Saved data entries ::
%%
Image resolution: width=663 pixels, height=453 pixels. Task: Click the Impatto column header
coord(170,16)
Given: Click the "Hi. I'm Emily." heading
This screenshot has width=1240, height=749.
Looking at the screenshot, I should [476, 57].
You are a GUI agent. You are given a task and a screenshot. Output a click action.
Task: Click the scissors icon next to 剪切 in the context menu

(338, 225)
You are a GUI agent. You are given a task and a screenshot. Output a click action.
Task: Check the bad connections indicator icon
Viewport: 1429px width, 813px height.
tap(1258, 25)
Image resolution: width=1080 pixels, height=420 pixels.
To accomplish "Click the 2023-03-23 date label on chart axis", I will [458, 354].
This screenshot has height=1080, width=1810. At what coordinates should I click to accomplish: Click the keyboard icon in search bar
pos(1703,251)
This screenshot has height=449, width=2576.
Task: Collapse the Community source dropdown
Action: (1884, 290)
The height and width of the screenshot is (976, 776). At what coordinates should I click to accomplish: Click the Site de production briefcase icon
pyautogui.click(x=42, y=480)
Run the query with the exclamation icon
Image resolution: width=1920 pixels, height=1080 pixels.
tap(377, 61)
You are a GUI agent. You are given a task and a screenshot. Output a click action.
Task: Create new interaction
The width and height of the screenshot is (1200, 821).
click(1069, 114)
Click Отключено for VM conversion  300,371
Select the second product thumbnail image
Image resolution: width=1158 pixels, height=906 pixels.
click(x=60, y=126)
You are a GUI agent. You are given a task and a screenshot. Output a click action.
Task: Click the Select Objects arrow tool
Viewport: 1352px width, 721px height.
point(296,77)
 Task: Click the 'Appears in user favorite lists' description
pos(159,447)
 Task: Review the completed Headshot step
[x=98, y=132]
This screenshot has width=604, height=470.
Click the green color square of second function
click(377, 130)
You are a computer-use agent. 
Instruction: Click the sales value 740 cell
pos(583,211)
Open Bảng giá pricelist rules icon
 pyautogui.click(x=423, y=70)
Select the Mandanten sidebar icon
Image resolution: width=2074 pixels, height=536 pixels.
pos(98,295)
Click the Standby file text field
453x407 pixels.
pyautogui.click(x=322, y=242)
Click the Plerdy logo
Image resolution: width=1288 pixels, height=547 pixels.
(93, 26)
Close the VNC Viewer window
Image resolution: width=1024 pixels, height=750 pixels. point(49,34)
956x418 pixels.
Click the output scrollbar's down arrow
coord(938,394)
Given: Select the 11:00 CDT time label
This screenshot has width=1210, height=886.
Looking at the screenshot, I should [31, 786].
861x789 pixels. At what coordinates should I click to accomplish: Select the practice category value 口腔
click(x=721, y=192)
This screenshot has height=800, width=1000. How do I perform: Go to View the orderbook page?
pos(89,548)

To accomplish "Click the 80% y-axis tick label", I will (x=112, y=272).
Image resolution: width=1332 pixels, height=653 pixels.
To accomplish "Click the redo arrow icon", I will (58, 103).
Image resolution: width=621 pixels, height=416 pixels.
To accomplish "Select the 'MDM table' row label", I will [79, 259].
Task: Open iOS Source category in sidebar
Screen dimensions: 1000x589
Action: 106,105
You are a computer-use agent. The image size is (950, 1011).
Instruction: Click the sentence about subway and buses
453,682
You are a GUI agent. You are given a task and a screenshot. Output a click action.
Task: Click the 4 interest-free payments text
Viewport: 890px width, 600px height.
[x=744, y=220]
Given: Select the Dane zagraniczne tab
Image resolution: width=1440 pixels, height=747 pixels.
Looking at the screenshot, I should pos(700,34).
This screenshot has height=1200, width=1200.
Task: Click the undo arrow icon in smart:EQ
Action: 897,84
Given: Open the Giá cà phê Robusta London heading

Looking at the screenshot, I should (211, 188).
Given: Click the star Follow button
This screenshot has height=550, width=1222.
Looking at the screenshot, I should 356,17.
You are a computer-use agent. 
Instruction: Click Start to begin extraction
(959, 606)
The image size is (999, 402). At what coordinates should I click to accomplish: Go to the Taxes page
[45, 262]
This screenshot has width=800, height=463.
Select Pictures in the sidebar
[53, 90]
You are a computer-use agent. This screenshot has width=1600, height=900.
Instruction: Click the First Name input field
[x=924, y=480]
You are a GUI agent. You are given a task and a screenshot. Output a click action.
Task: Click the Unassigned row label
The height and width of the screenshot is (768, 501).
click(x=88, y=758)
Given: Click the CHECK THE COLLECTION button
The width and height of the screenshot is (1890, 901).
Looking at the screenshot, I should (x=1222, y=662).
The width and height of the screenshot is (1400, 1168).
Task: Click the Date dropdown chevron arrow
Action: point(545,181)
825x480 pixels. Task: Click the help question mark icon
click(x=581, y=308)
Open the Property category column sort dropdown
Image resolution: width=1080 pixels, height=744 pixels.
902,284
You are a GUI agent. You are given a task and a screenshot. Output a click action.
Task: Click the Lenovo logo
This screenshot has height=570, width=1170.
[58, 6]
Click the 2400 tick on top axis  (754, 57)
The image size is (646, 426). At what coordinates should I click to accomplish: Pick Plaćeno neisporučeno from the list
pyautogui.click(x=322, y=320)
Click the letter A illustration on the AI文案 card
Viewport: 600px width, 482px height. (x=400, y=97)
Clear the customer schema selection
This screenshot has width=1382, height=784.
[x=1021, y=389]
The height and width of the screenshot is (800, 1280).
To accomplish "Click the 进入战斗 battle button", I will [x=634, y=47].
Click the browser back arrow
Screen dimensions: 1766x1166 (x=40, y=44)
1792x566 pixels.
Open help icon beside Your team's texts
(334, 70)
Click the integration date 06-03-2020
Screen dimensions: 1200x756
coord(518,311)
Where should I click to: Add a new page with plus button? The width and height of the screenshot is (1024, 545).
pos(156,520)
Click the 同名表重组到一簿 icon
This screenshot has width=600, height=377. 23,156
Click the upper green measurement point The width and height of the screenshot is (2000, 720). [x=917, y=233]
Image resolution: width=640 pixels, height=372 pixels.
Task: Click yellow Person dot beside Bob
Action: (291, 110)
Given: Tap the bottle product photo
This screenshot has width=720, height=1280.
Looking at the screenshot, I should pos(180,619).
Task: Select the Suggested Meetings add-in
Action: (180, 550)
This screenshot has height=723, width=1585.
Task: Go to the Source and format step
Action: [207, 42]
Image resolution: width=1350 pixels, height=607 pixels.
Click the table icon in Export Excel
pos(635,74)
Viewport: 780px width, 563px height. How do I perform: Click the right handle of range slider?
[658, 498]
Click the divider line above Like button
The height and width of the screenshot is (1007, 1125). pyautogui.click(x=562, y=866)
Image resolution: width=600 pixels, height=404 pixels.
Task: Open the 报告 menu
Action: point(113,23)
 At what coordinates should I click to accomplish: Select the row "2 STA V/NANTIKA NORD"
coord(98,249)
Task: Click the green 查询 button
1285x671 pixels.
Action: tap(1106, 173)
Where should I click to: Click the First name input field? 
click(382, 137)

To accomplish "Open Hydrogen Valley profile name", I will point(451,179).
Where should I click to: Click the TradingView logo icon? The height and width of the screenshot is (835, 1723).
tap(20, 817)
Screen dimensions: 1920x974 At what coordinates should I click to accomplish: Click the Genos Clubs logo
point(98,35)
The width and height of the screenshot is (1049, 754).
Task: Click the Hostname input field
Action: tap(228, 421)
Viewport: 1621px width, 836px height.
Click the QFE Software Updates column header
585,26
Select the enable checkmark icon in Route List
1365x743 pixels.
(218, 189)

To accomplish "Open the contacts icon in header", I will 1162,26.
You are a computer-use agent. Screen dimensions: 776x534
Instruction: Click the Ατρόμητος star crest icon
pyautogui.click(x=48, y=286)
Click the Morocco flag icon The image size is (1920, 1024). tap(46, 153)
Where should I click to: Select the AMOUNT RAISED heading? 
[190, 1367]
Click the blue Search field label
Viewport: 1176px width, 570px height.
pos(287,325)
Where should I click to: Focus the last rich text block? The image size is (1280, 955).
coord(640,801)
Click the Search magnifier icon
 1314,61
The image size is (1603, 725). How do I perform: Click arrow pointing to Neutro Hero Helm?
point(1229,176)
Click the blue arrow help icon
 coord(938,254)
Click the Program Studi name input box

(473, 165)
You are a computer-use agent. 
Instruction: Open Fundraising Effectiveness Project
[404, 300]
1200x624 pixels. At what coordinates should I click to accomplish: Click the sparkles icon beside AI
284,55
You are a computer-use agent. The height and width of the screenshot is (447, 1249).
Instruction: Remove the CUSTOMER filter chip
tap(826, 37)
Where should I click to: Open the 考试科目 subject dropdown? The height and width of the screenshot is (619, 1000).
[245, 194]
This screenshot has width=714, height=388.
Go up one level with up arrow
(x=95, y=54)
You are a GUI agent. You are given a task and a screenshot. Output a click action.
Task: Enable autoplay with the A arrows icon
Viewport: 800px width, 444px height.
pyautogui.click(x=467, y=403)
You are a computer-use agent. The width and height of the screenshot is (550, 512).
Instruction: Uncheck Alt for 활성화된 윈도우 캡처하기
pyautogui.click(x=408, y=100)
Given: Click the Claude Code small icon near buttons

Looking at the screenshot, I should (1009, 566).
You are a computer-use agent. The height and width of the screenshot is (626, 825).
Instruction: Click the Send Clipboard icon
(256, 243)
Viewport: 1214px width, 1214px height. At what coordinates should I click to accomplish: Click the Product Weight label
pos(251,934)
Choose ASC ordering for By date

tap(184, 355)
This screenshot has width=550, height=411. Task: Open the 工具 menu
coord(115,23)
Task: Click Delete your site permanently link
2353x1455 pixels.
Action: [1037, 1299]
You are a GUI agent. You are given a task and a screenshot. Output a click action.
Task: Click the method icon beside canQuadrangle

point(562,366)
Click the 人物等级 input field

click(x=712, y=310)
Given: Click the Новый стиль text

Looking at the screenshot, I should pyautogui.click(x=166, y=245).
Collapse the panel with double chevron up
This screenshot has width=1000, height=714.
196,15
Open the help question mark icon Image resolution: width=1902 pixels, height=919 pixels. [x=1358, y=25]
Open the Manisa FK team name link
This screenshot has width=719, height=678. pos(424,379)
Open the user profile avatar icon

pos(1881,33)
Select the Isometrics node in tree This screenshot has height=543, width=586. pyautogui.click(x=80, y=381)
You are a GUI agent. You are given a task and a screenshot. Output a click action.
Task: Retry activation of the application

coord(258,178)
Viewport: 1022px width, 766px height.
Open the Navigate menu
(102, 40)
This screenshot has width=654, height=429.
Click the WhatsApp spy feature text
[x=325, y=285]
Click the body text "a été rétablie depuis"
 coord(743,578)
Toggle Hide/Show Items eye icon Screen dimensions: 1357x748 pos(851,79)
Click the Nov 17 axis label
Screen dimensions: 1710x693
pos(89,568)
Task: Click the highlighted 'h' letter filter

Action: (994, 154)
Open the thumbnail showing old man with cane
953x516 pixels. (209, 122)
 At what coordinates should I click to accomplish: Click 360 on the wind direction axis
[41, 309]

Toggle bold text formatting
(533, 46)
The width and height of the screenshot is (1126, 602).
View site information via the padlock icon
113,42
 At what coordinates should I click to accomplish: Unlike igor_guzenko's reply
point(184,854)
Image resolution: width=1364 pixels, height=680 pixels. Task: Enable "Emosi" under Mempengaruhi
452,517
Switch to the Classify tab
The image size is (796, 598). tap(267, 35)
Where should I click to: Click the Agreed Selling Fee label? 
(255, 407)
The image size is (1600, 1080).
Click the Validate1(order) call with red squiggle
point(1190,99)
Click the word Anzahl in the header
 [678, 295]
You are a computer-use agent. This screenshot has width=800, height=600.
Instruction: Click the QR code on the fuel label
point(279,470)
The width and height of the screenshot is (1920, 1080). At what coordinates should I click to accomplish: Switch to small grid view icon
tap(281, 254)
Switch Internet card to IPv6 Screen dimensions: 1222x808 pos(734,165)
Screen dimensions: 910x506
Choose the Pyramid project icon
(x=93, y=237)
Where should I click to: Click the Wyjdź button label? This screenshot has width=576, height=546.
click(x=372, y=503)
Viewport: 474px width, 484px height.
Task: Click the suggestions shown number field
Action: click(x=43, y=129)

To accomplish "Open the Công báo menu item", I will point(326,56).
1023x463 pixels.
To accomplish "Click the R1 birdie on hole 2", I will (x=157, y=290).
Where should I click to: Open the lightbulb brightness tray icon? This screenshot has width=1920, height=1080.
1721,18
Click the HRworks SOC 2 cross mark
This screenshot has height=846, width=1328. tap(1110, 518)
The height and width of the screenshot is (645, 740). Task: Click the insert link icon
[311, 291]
%%
EXERCISE DETAILS :: Each line above that contains the word "tick" should be returned.

OUTPUT OF THE EXERCISE ::
To accomplish "Click the 80% y-axis tick label", I will (x=112, y=272).
Click the 2400 tick on top axis  (754, 57)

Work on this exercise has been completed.